Wie zwei Studenten auf die Idee kamen, auf einem Schrottplatz nach Relikten des Ur-Menschen zu graben

Am Donnerstag, dem 25. September 1997, schaut der Archäologe Ralf Schmitz gegen elf Uhr vormittags über den früheren Autoschrottplatz der Stadt Erkrath und ist verzweifelt. Seit fast zwei Wochen schon graben er, sein Kollege Jürgen Thissen sowie mehrere Studenten mit einem Fünf-Tonnen-Bagger Löcher in den Boden; inzwischen haben sie auf der Fläche eines halben Fußballfeldes Dutzende Kubikmeter Erdreich ausgehoben.

Nur ein einziger Grabungstag steht ihnen noch zur Verfügung – und bislang haben sie nichts als Geröll und Schutt gefunden sowie eine Wasserleitung beschädigt, weshalb eine der Gruben vollgelaufen ist.

Dabei hoffen die beiden, einer wissenschaftlichen Sensation auf der Spur zu sein.
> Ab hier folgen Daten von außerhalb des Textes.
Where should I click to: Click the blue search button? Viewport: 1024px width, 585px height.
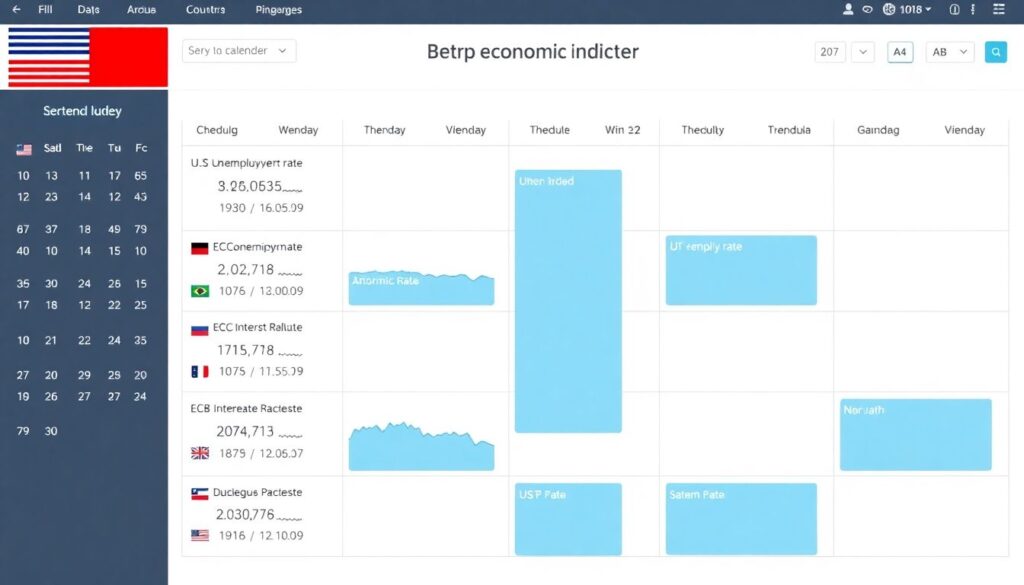click(995, 52)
Denn dort, wo sie mit dem Bagger in den von Öllachen bedeckten Grund graben, verbirgt sich eine der bedeutendsten Fundstätten der Archäologie, so vermuten die beiden Forscher: ein legendärer Ort, dessen genaue Lage jedoch seit 1900 in Vergessenheit geraten ist.

Es ist jene Stelle, an der 1856 das berühmteste Skelett aller Zeiten gefunden wurde: die Knochen des Neandertalers (genannt "Neanderthal 1") – das erste jemals richtig als Urmensch erkannte Fossil.
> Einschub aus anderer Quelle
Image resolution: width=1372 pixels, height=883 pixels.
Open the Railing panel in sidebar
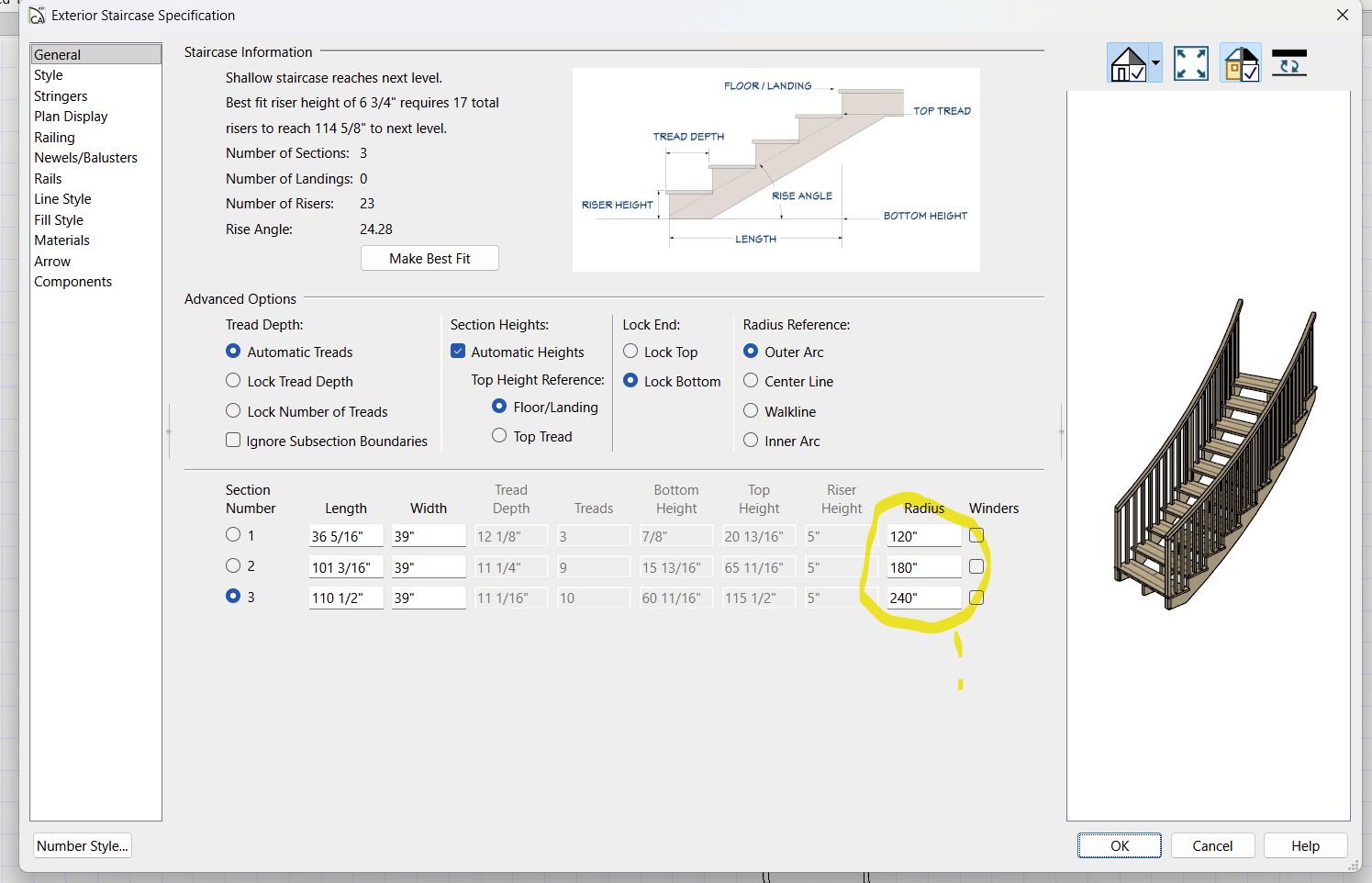pos(54,138)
Damals waren es Steinbrucharbeiter, Laien also, die auf die jahrtausendealten Skelettfragmente stießen. Das Sediment, in dem das Fossil lag, entsorgten sie als scheinbar nutzlosen Abraum, der mit der Zeit unter meterhohen Schuttschichten verschwand.

Genau diesen Abraum versuchen Schmitz und Thissen nun zu finden, denn sie hoffen, darin weitere Relikte aus der Neandertalerzeit zu entdecken – vielleicht sogar weitere Fragmente von "Neanderthal 1", die helfen könnten, neue Erkenntnisse über den Steinzeitjäger zu gewinnen.
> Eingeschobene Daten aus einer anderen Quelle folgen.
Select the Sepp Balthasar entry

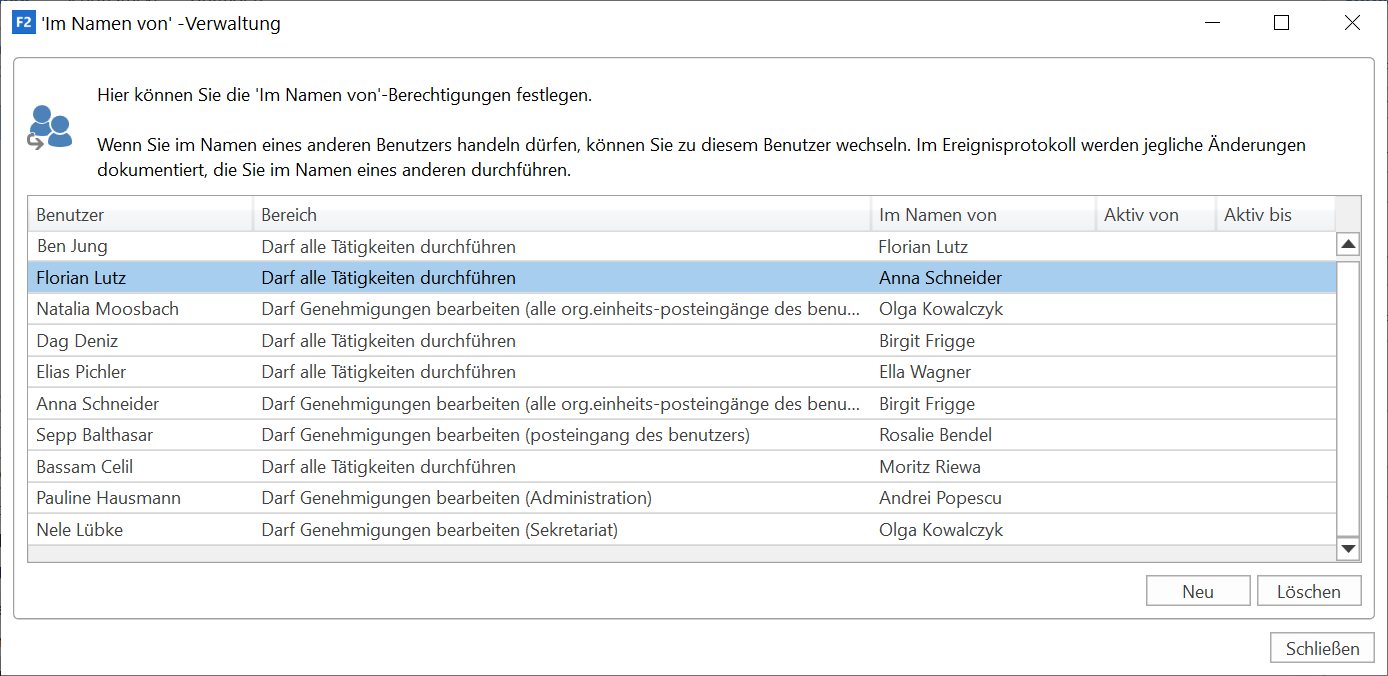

Inzwischen ist es zwölf Uhr mittags, und alle Mühe scheint vergebens. Jahrelang haben sie die Grabung vorbereitet, haben altes Kartenmaterial gesichtet, Beschreibungen aus dem 19. Jahrhundert ausgewertet, haben zahlreiche Anträge gestellt und schließlich die Kosten so weit gedrückt, auf 8370 D-Mark, dass ihnen endlich – drei Wochen zuvor – die Genehmigung für das ambitionierte Vorhaben vom zuständigen Amt für Denkmalpflege im Rheinland und dem damaligen Grundstückseigentümer erteilt wurde.

Um die Ausgaben niedrig zu halten, haben die beiden Forscher ausschließlich freiwillige Helfer engagiert und leisten sich noch nicht einmal, wie sonst bei solchen Unternehmungen selbstverständlich, einen professionellen Baggerfahrer: Die zwei Archäologen steuern das Vehikel mit dem Dreieinhalb-Meter-Ausleger selber. Schaufel um Schaufel heben sie aus dem dicht gepressten Schutt.

Plötzlich zerreißt ein schriller Kreischton die Bagger-Geräusche, die Schaufel knirscht über massives Gestein: In drei Meter Tiefe ragt ein Felsstumpf aus den abgetragenen Schichten.

Hoffnung keimt auf, denn genau danach suchen die Wissenschaftler: nach einer steinernen Abbruchkante, dem Überbleibsel einer alten Felswand, die hier einst aufragte. An deren Fuß könnten 1856 die Bauarbeiter – darauf jedenfalls lassen alte Berichte schließen – jene Sedimente deponiert haben, aus denen damals die Knochen des ersten gefundenen Neandertalers geborgen wurden.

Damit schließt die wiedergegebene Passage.